The absurd piece of furniture hardly sticks out from the zany landscape in Kahn’s madcap workshop, where a plastic chandelier inflates with the press of a button, colorful baskets sprout legs, and a cast of furniture seems to have left Nickelodeon Studios in the 1990s and migrated north. It’s that fantastically cartoonish sensibility that garnered the Minnesota-born RISD grad a following that ranges from Dior—which requested a cement table for its London flagship—to an Atlanta collector who commissioned an elaborate climbing tree for her four cats.
The chaise—like his popular Saturday Morning resin series, balloon-like cement stools, and log benches composed of candy-color trash—was made start to finish in his studio. “There are always a bunch of ideas in rotation,” he explains of the Technicolor laboratory. “Once something has marinated for about a month and I don’t think it’s garbage, then I’ll start following through on it.” Beginnings, middles, and ends of projects poke their heads out from the paints and drills: a pile of gelatinous sketches that later became a wild tapestry, a remnant of the first resin piece he ever made, 12-inch-tall heeled boots that look a pair of fingers. “I had a fantasy of making a lot of those and doing a ballet,” he says casually.
For “Return of Saturn: Coming of Age in the 21st Century,” which opens February 25, Kahn re-creates his wacky wonderland in a white box. Well, sort of. He’s painted the gallery walls brown, installed linoleum tile floors, and while his plans to line the stairs with carpet were de-railed by the gallery, the intentions were there. “I wanted it to feel like a family friend’s kitchen,” Kahn explains. “With a bohemian aunt vibe.” Add a massive mohair tapestry covered in imagery of jello molds, some copper retro-futuristic light fixtures, and a china cabinet looks like a steampunk Snuffaluffagus, and the space is well on its way.

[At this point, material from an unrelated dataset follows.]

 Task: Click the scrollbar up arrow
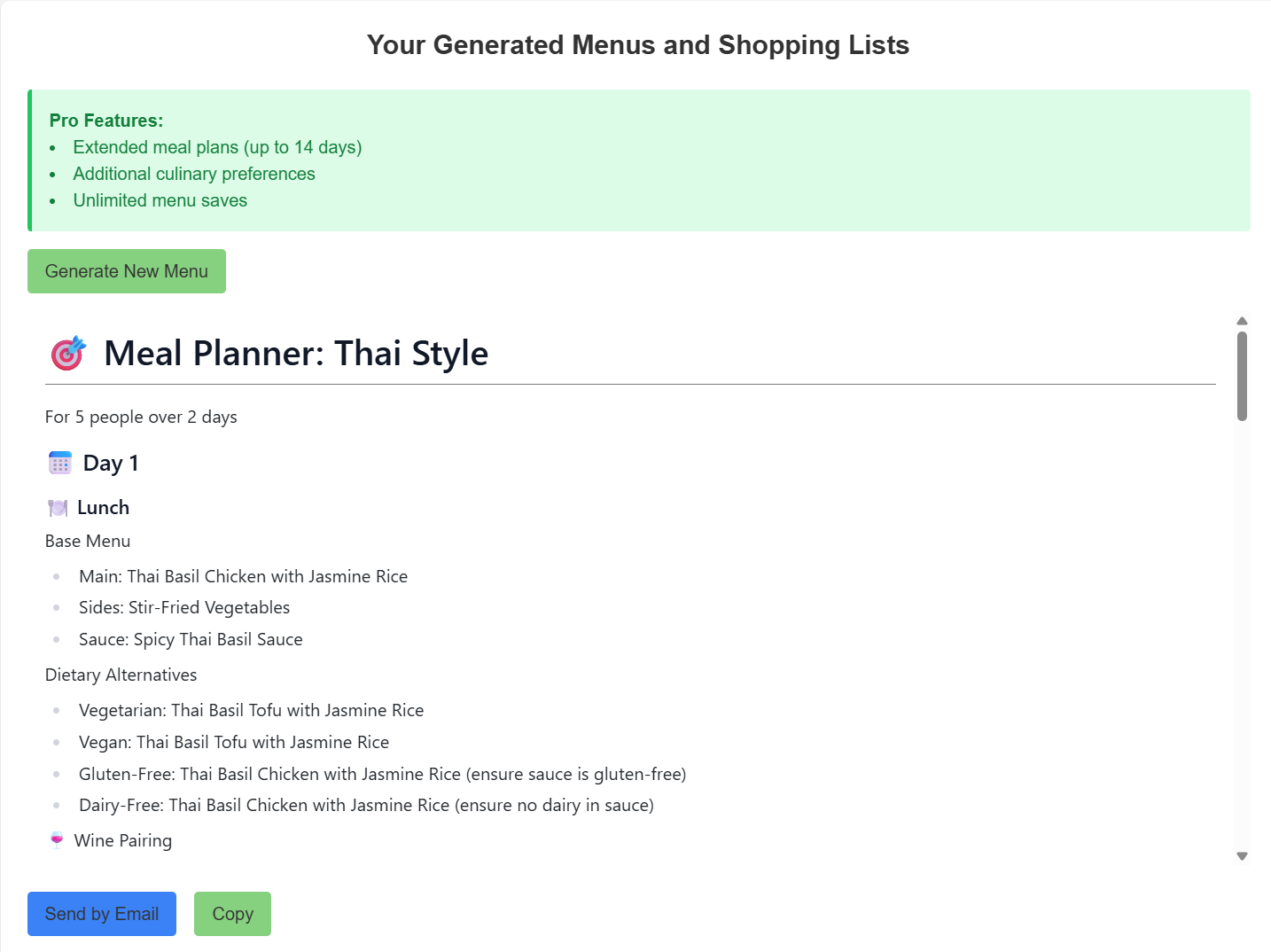pyautogui.click(x=1242, y=321)
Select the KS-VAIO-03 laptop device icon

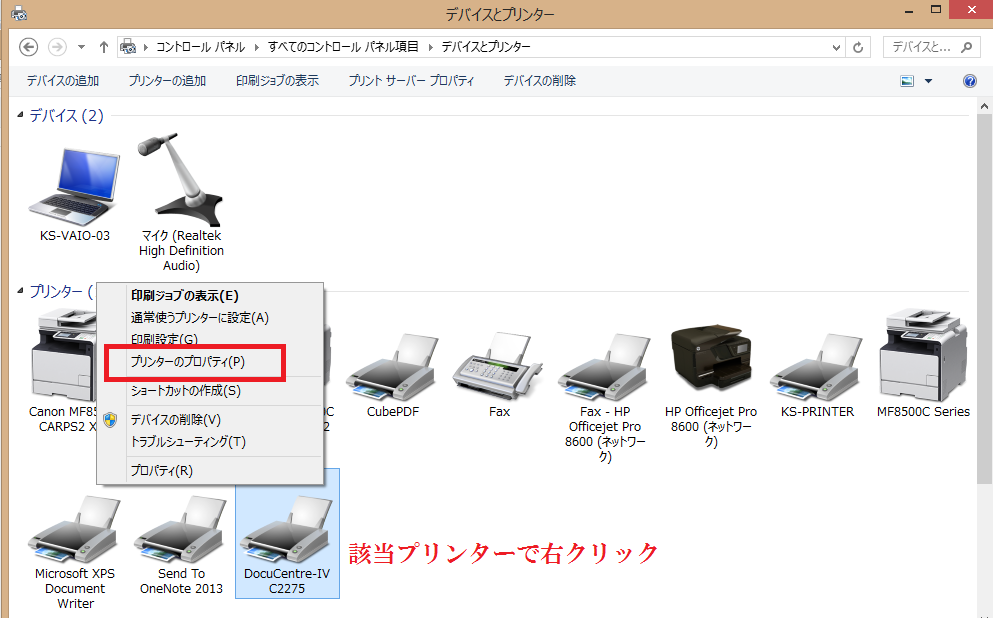[x=74, y=185]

And while the show is, in part, Kahn’s reflection on the aesthetic whims of his millennial-hood—the cache of jello molds he collected in college and later dumped in the garbage, or the visual intrigue of the TV show, Pepper Ann—he’s also looking forward.
“People aren’t thinking that much about what the future’s going to look like,” he says. “I think there needs to be more room for delusional visions of what things could become.”